Thanks for your response. I do seem to find the odd issues that nobody else ever does... 

I realized that I had the jobs scheduled rather far apart. I think that's what's allowing the computer to sleep between jobs — there are no jobs queued because of the schedule spread. I've changed the scheduling so they should all fire off well within the 30 minutes that the computer is awake. I'm thinking that if the jobs have started and are queued, the computer will realize that it's busy. 

I'm going to monitor that for a few days and see what happens. If that doesn't work, I'll play around with powercfg.

 

Have you considered starting all the backup jobs together? The scheduler will take care of queuing them all.
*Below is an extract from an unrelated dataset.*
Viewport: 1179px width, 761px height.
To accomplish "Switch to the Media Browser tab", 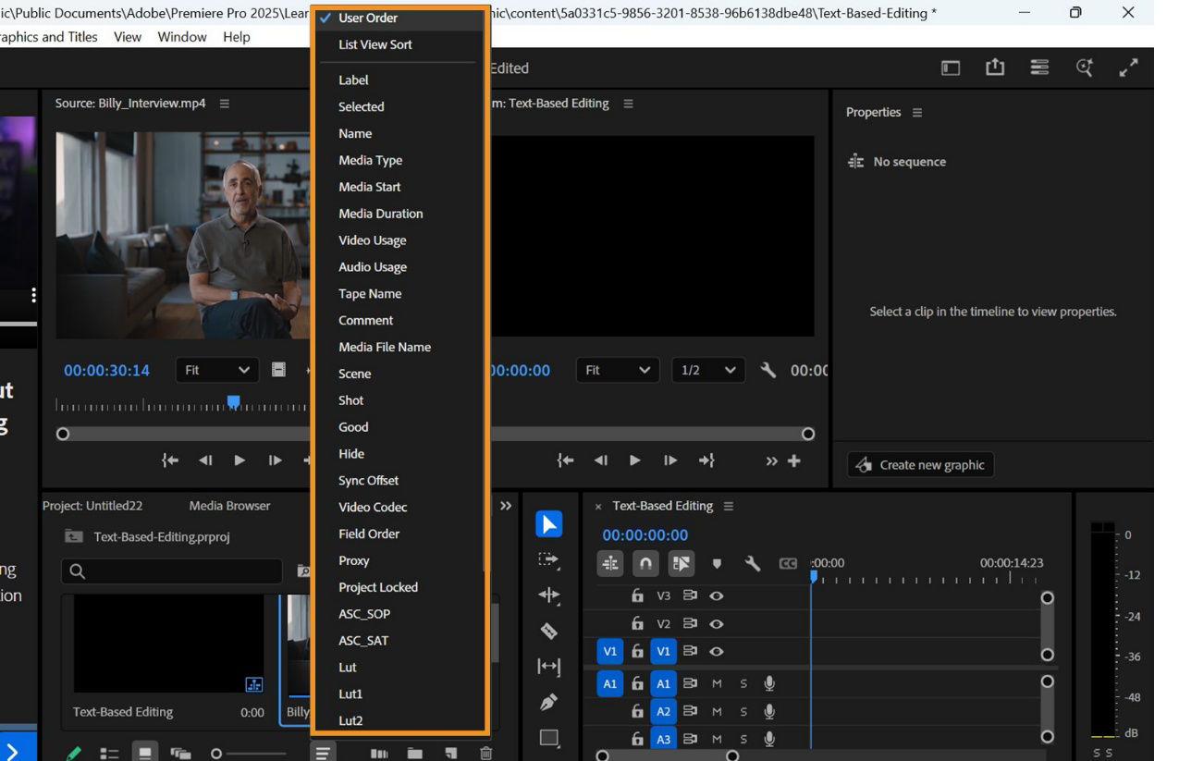I will pos(228,506).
You may need to consider if there is any sequence that is required and account for that with small differences in the start time.

To Steve suggestion, rather than set the times I would create a power scheme for when backups are running (to not sleep at all) and then switch back to the normal scheme at the end of the last backup.
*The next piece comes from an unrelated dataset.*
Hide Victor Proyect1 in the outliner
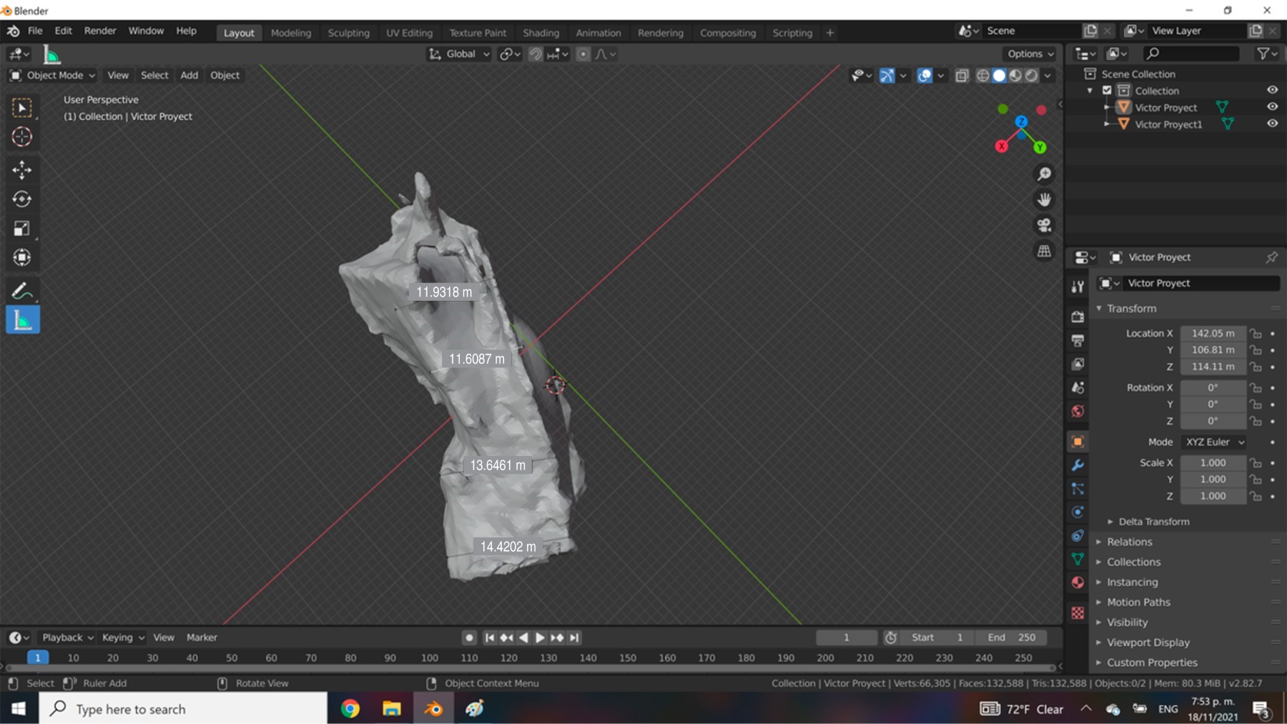Viewport: 1287px width, 724px height. point(1272,124)
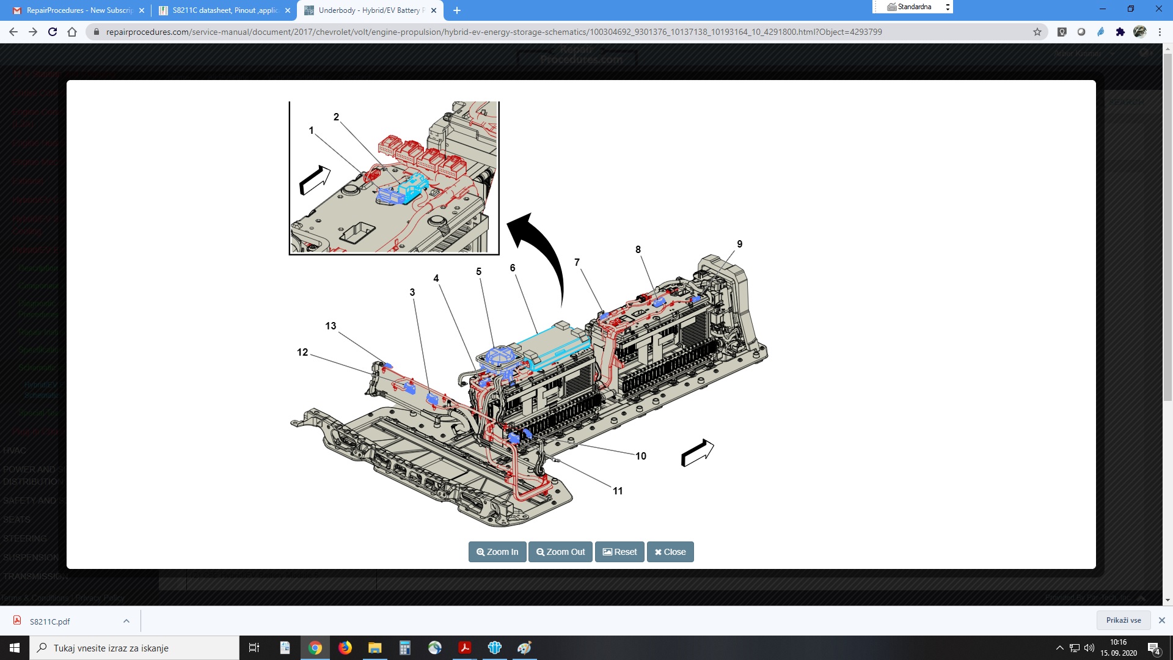Reload the current page
The height and width of the screenshot is (660, 1173).
point(53,32)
Yesterday I changed the backups so that they are scheduled to run 1 minute apart in the order I want them to run. That seemed to work just fine. Every job completed. They were all incremental backups, though, and didn't take much time. I'm going to try this scheme for a week — which should hit all of the jobs that do a full backup — and then evaluate whether I need to use powercfg. 

I thought I'd update this in case anyone else also runs into it.

To recap:

- I have 9 backup jobs that run nightly: First 5 jobs back up to NAS and then 4 jobs back up to the Acronis cloud.
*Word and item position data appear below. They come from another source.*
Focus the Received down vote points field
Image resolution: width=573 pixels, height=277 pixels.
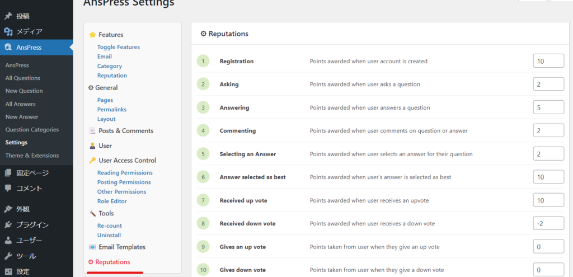click(548, 223)
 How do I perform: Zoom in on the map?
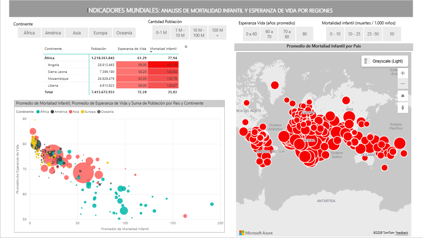[x=402, y=73]
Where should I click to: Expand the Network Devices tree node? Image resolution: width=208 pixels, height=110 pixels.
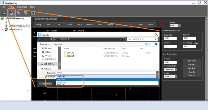pyautogui.click(x=2, y=30)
- Under Windows 10, everything worked as expected. The PC woke up when it was time to start the backups, all of the backups ran, and the computer went to sleep again when they were all finished.

- After upgrading the PC to Windows 11 the computer would only sporadically wake up when the backups were scheduled. To fix this problem I created a scheduled task that wakes the computer up just before the backups are scheduled. That shouldn't be necessary — all of the jobs have "wake up the computer" selected — but it is working.

- The PC's power mode has the computer go back to sleep after 30 minutes. If the backup jobs ran longer than 30 minutes, the PC would sleep and any subsequent jobs would not run.

- I tried scheduling the jobs at 1-minute intervals, assuming that queued jobs would run. This did not work. Queued jobs were ignored and the PC went to sleep. (Queued jobs would fire off immediately in the morning when I woke the computer up.)

- I added a powercfg pre-task to the first scheduled backup job that sets the power mode to "always on." Apparently pre- and post-tasks are not available in cloud jobs. I moved one of the NAS jobs to be last scheduled and added a post-task powercfg to change the power mode back to "balanced." This has been working as intended: the PC wakes up, all of the jobs run, and the PC goes back to sleep. (Note I decided on changing the power mode vs increasing the sleep time because this way I don't have to guess how long it needs to be.)

This seems like a bit of a hassle to go through to get something working that used to be just fine. Maybe it will be fixed in a subsequent release. But for now it's working and I don't think it's worth entering a support ticket for, especially since I appear to be the only one having this problem.

Thanks again for the suggestions!

Glad to hear you got it working, albeit in a rather convoluted way.

These kinds of issues pop up and sometimes it is nearly impossible to say why. I had a similar issue some years back, with ATI 2017 I believe. I also had a nagging issue that showed up in ATI 2019 that I spent a year trying to figure out. I gave up trying to figure out what the bug was... I just wanted to figure out how to avoid triggering it. I ended up starting my jobs with a scheduled task and not using the Acronis scheduler. The Schedul2 logs may provide some insight, but maybe not enough to really nail it.

Perhaps best to stick with the current solution if it works reliably.

 

BrunoC wrote:

Perhaps best to stick with the current solution if it works reliably.

I'm  of the opinion that "if it ain't broke, don't fix it." I'm not sure that I care enough to dig around in the log files, etc. If it breaks again then I might take a harder look. But for now this appears to be a workable solution.